The fast version takes an afternoon, because almost every questionnaire asks the same eight things about an email provider. Here's what they are, and how to answer each one for Envello without talking to anyone.
The eight questions every questionnaire asks
- Where is the data processed and stored? For Envello: in the EU. Sending runs through AWS SES in eu-central-1 (Frankfurt); the API, database, logs, and backups run on infrastructure in Frankfurt and Nuremberg, Germany.
- What personal data does the vendor process? Recipient email addresses, message content you submit, and delivery event metadata (delivered, bounced, complained, timestamps).
- Is there a DPA, and who has to sign it? Yes, on every plan including free. It's generated at signup and downloadable from the dashboard's Billing section, no sales contact required.
- Who are the subprocessors? The current list is available on request via [email protected], and active customers get 30 days' email notice before any subprocessor is added or replaced.
- How long is data retained? Email event logs default to 90 days and are configurable per account from 7 to 365 days. Retention jobs actually delete; expired data isn't parked in a cold archive.
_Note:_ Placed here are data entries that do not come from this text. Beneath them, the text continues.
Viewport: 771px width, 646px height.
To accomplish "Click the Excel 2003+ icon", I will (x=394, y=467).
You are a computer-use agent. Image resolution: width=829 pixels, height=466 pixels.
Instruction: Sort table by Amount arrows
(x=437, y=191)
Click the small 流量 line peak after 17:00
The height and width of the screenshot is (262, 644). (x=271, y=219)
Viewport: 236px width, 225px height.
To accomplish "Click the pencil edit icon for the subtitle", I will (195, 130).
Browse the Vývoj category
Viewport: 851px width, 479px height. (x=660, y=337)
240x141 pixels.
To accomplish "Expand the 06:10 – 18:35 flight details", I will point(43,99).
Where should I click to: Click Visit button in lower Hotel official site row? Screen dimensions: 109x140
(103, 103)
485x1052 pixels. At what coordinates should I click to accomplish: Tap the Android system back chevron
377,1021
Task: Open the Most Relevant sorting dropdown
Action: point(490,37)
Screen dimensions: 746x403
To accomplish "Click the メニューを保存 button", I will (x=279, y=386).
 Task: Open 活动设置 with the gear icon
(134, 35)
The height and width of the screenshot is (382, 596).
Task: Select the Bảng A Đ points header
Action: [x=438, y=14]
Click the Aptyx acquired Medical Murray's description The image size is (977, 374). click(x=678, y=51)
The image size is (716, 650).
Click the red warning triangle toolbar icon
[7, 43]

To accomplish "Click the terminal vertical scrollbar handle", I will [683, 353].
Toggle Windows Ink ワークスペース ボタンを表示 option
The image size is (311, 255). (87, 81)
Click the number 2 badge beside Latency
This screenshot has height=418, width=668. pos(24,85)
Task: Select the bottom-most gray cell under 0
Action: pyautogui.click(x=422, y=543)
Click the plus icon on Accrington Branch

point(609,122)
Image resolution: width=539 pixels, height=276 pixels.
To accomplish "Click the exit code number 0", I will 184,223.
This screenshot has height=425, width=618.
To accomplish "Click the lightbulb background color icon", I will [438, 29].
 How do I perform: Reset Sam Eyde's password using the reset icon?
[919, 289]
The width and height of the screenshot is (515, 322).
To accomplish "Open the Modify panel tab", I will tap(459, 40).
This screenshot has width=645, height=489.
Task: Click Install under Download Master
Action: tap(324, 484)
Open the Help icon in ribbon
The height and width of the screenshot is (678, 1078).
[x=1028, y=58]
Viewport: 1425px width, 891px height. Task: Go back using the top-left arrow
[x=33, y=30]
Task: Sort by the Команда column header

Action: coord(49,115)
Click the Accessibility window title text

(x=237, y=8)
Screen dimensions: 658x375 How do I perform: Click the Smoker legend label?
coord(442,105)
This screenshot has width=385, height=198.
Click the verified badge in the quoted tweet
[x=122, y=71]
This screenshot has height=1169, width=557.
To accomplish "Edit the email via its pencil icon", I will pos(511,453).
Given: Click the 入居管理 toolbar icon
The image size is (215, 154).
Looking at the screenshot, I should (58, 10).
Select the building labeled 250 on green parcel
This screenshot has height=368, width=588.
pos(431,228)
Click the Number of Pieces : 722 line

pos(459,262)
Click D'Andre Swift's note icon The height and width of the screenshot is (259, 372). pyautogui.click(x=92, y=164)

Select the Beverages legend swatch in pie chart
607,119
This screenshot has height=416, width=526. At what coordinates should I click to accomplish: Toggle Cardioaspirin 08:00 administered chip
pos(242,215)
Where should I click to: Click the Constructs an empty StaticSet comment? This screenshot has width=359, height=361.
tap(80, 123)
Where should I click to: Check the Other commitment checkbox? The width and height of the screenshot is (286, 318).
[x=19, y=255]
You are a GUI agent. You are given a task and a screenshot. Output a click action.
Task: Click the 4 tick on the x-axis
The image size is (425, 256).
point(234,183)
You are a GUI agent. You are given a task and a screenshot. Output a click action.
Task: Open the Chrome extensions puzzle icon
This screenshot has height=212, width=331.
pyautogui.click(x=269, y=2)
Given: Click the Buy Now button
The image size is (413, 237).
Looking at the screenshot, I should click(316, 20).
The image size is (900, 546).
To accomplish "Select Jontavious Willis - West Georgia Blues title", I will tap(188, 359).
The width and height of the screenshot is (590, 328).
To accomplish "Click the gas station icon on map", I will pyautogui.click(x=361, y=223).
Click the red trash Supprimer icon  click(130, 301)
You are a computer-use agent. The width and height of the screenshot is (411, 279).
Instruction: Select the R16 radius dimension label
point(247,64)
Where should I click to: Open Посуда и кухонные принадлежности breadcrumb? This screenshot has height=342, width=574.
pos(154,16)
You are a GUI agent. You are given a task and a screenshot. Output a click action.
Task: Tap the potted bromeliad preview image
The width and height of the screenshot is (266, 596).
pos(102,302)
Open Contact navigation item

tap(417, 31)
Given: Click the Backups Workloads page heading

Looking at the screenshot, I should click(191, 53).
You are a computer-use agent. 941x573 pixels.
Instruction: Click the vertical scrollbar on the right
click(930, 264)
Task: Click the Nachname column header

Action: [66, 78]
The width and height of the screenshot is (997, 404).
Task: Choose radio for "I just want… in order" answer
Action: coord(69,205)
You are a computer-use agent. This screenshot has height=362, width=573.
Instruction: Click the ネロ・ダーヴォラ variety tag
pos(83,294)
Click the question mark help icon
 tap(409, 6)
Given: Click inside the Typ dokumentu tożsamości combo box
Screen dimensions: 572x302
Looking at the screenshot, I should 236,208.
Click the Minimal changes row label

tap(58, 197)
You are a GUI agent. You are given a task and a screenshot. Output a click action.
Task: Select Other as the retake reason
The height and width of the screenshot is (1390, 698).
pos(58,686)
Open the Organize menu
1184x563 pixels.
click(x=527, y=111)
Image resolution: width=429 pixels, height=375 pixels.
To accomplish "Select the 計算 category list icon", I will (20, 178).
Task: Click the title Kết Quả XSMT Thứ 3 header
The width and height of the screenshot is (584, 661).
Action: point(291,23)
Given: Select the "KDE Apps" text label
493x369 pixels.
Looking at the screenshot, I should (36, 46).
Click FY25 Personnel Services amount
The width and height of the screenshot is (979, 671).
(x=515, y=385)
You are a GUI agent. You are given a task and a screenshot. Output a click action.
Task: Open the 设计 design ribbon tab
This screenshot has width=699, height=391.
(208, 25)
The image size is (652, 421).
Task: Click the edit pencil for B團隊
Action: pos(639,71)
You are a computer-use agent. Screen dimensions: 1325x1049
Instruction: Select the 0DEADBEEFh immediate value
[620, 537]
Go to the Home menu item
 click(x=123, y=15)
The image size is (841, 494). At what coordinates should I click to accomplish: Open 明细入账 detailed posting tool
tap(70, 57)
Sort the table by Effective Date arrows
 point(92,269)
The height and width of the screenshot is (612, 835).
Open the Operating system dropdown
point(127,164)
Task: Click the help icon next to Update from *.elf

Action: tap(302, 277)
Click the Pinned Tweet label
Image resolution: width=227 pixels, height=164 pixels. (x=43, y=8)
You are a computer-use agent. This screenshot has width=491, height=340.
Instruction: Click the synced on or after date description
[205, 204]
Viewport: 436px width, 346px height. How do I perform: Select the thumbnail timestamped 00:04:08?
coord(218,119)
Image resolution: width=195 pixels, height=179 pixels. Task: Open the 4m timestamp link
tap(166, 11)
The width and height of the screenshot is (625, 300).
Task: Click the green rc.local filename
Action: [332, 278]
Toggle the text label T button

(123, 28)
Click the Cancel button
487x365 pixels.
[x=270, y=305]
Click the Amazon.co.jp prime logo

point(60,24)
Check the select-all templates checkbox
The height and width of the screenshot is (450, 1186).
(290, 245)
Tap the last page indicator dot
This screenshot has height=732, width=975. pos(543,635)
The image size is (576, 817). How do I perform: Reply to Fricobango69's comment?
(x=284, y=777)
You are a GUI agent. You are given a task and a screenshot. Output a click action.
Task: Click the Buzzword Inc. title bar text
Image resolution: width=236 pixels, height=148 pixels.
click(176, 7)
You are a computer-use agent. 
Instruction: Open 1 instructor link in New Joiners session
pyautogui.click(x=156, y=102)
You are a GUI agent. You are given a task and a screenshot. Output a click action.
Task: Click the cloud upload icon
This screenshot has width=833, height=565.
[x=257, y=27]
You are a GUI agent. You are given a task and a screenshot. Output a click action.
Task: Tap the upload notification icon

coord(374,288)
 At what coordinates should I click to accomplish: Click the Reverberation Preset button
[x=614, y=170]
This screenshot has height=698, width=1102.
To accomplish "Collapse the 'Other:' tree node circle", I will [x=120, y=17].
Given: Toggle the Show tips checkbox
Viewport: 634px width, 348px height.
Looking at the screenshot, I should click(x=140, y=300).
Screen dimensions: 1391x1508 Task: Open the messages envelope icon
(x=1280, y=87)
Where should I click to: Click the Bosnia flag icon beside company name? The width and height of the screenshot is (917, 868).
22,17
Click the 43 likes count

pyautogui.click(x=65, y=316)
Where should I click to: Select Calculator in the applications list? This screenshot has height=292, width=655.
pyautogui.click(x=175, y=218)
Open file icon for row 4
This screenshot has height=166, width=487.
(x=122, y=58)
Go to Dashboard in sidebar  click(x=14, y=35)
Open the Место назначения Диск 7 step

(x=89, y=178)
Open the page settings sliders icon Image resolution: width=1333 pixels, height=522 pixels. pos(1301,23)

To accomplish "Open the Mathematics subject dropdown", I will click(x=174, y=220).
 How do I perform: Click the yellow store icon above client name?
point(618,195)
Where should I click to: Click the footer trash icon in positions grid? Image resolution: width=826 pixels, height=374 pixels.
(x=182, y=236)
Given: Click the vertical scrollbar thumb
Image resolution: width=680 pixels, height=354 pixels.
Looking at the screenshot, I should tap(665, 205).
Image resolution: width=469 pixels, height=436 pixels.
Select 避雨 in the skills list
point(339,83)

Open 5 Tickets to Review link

- Is data encrypted? In transit, yes: TLS on the API and on SMTP delivery where the receiving server supports it. At rest, disk-level encryption on the database and backups.
- How is access controlled? API keys are scoped per account, dashboard access supports team roles, and account actions are recorded in an audit log you can review yourself.
- What happens on termination? Personal data is deleted or returned in line with your configured retention settings, as written into the DPA, except where law requires otherwise.
Answer from documents, not from meetings
The trick to a fast questionnaire is citing sources the reviewer can verify without you. For an email vendor, that's three artifacts: the DPA (covers roles, retention, deletion, subprocessor terms), the security page (covers encryption, access control, and operational practices), and the GDPR page (covers residency and transfer mechanisms). Envello publishes all three, so most rows in the spreadsheet become a one-line answer plus a link.
Where a question goes deeper than the published material, ask the vendor one batched email with every open item at once, not a thread per question. A provider set up for self-serve compliance will answer a batch in one pass. If the answer to a written question is "let's get a call scheduled," that tells you something about how support will work after you've paid, too.
Red flags worth escalating
A few answers should stop a review rather than slow it down. "Data location varies by load" means you can't make a residency commitment to your own customers. A DPA that's only available on annual contracts means your compliance posture depends on your billing tier. And a subprocessor list that hasn't changed in three years usually means it isn't maintained, not that nothing changed.
Keep the finished questionnaire
Save the completed questionnaire with links to the source documents and the date you answered it. The next reviewer, yours or a customer's, starts from your last pass instead of from zero. Most of the answers only change when the vendor changes something material, and for the subprocessor list specifically, the 30-day notice emails are your change log.